Task data:
:::
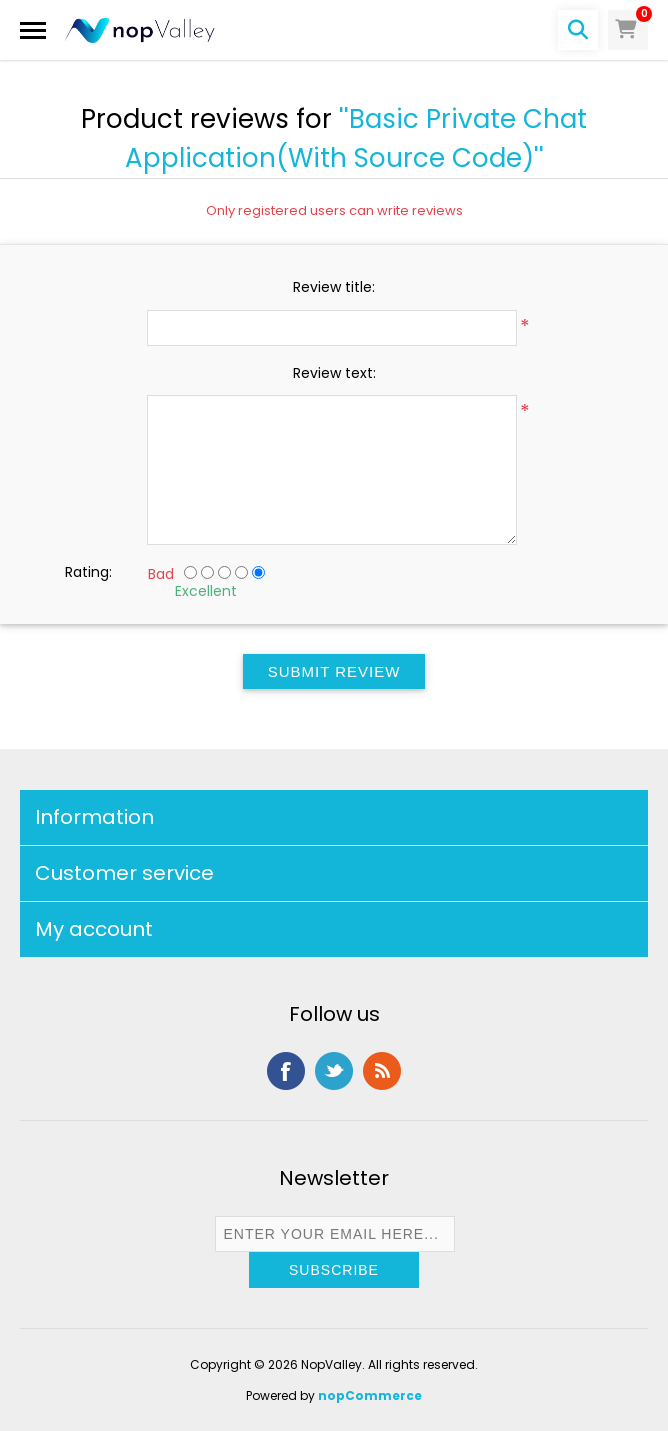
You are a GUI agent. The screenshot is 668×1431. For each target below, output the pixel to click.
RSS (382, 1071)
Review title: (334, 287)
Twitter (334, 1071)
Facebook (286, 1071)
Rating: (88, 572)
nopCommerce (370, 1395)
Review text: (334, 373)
:::
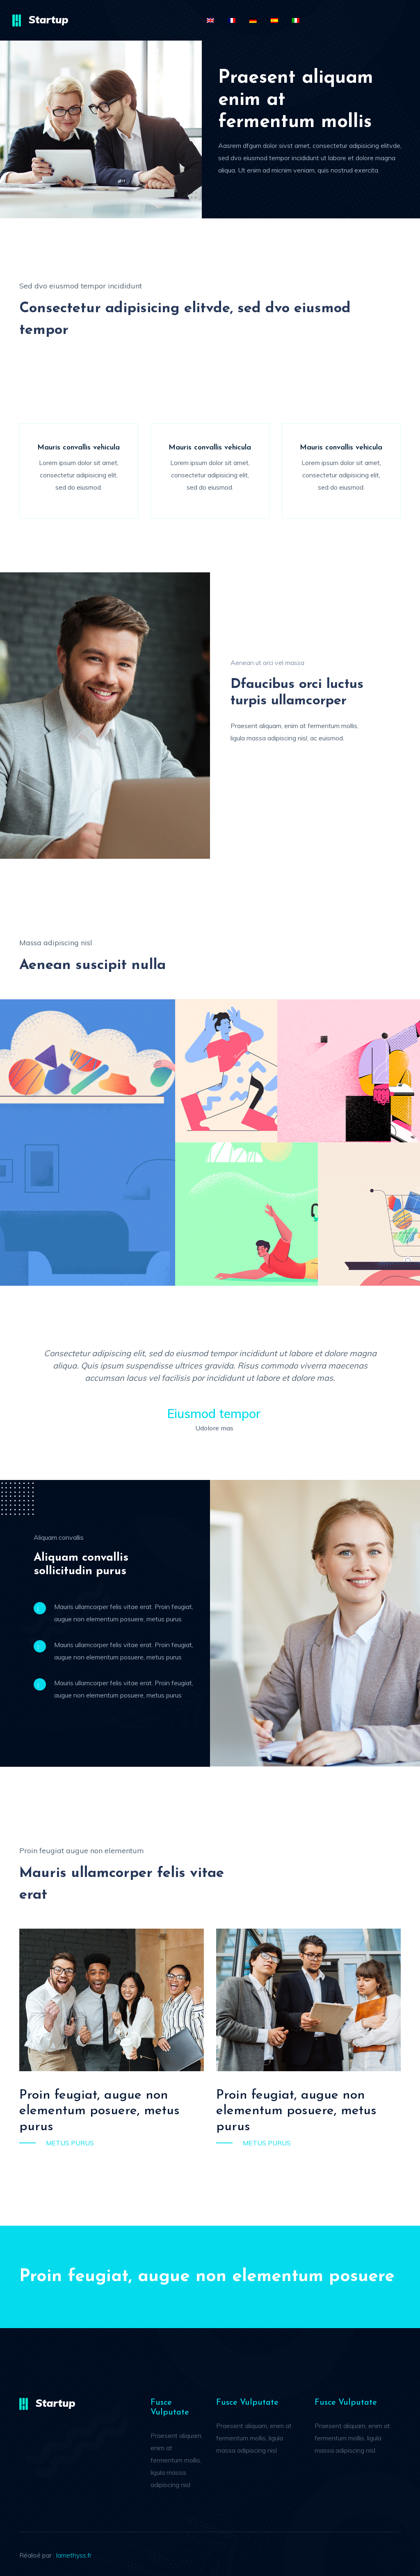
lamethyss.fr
:::
Task to carry out:
Rewrite the records from the line containing "You are a GUI" through the line containing "nopCommerce (370, 1395)", putting "point" in place of "pixel" and changing nothing else. Return only those lines.

Worked solution:
You are a GUI agent. The screenshot is 668×1431. For each target below, output the point to click.
RSS (382, 1071)
Review title: (334, 287)
Twitter (334, 1071)
Facebook (286, 1071)
Rating: (88, 572)
nopCommerce (370, 1395)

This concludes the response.